Jean ne fait que reprendre l’expression du prophète Daniel qui parle de Babel la Grande, capitale des idoles et des vices.
Mais Jean est plus coloré et surtout sublime l’épouvante en décrivant une femme parée de bijoux et maquillée à outrance, livrant ses atours aux yeux gorgés de désirs insatiables de ses amants, qui en l’occurrence seraient les puissances de ce monde. Sept si on en croit l’apôtre: peut-être l’Égypte, Babylone, l’Assyrie, les Médo-Perses, la Grèce, Rome et un royaume à venir pour l’écrivain du premier siècle. Avec beaucoup d’imagination et le souci de faire coller les prophètes de l’Apocalypse avec notre époque, des millénaristes y ont d’abord vu une sorte d’empire angloaméricain. À moins que ce ne soit l’Asie, la Russie ou quelque autre encore…
Et cette salope grimpe sur le dos d’une bête abominable, qui a une apparence de félin en furie, avec sept têtes (qui représentent les sept puissances mondiales) et dix cornes… Dix rois de l’histoire de l’humanité ? Ajoutons que la « mère des prostituées » comme elle est décrite, siège sur cette bête et domine ces rois.

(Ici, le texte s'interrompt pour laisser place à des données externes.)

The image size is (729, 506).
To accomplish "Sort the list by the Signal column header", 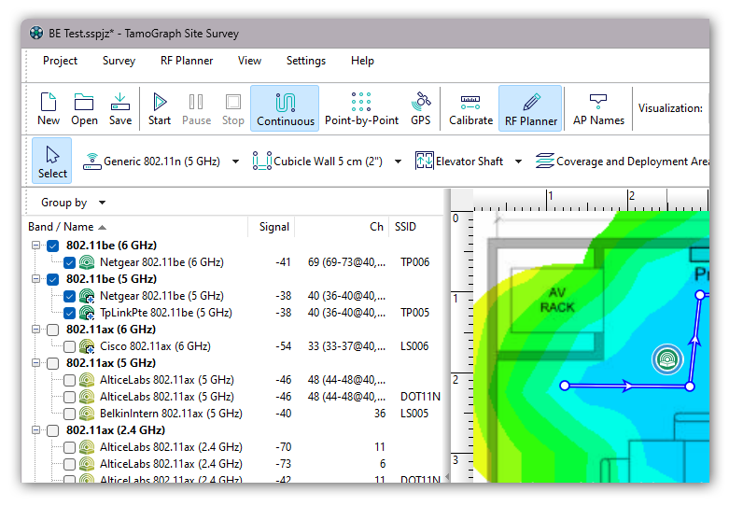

Et le jardin zoologique s’agrandit, avec l’arrivée d’une autre bête…
Au front, cette autre bête sauvage a une identification très hermétique: un chiffre ou un nombre: 666, qui a autorisé toutes les approximations. Souvent confondu avec le chiffre du Diable, ce que la Bible ne prétend pas, on le traduit en lettres (en grec, en araméen ou en latin) et on y retrouve le nom d’un empereur romain, Trojan, ou des dates, des lieux, des interprétations les plus diverses.
On comprend que les chrétiens aient mis des siècles pour accepter ce songe de Jean dans le canon biblique.
« Je vis surgir de la terre une autre Bête ; elle avait deux cornes comme un agneau, mais parlait comme un dragon. Au service de la première Bête, elle en établit partout le pouvoir, amenant la terre et ses habitants à adorer cette première Bête dont la plaie mortelle fut guérie. Elle accomplit partout des prodiges étonnants : jusqu’à faire descendre, aux yeux de tous, le feu du ciel sur la terre ; et, par les prodiges qu’il lui a été donné d’accomplir au service de la Bête, elle fourvoie les habitants de la terre, leur disant de dresser une image en l’honneur de cette Bête qui, frappée du glaive, a repris vie. On lui donna d’animer l’image de la Bête pour la faire parler, et de faire en sorte que fussent mis à mort tous ceux qui n’adoreraient pas l’image de la Bête. Par ses manœuvres, tous, petits et grands, riches ou pauvres, libres ou esclaves, se feront marquer sur la main droite ou sur le front, et nul ne pourra rien acheter ni vendre s’il n’est marqué au nom de la Bête ou au chiffre de son nom. C’est ici qu’il faut de la perspicacité ! Que l’homme doué d’intelligence calcule le chiffre de la Bête, c’est un chiffre d’homme : son chiffre, c’est 666. »
Apocalypse 13, 11-18.
Et Babylone ? Qui est-elle ?
On a tout dit, tout écrit.
C’est une femme de la Bible qui glace les sangs. Les chrétiens sont divisés, les millénaristes s’en donnent à cœur joie et on y voit toujours l’ennemi de sa foi: tantôt le judaïsme, tantôt le christianisme, des chrétiens y voient d’autres chrétiens considérés comme apostats, et s’il le fallait, un jour, on y verrait l’islam !
La bonne affaire !
« J’ai aperçu une femme assise sur une bête sauvage de couleur écarlate remplie de noms blasphématoires et qui avait sept têtes et dix cornes. La femme était vêtue de pourpre, parée d’or, de pierres précieuses et de perles. Elle avait à la main une coupe d’or pleine de choses immondes et des impuretés de sa fornication. Sur son front était écrit un nom, un mystère: Babylone la Grande, la mère des prostituées et des infamies de la terre. Elle était ivre du sang des saints et des disciples de Jésus. »
Apocalypse 17, 3-6.
La Bible clôture son récit en suggérant une allégorie féminine d’horreur. Une prostituée ! Ce qui résume bien ce que les femmes, si elles ne sont pas vertueuses, sacrificielles, soumises et pieuses valent dans l’esprit des rédacteurs bibliques. Elles sont saintes ou putains…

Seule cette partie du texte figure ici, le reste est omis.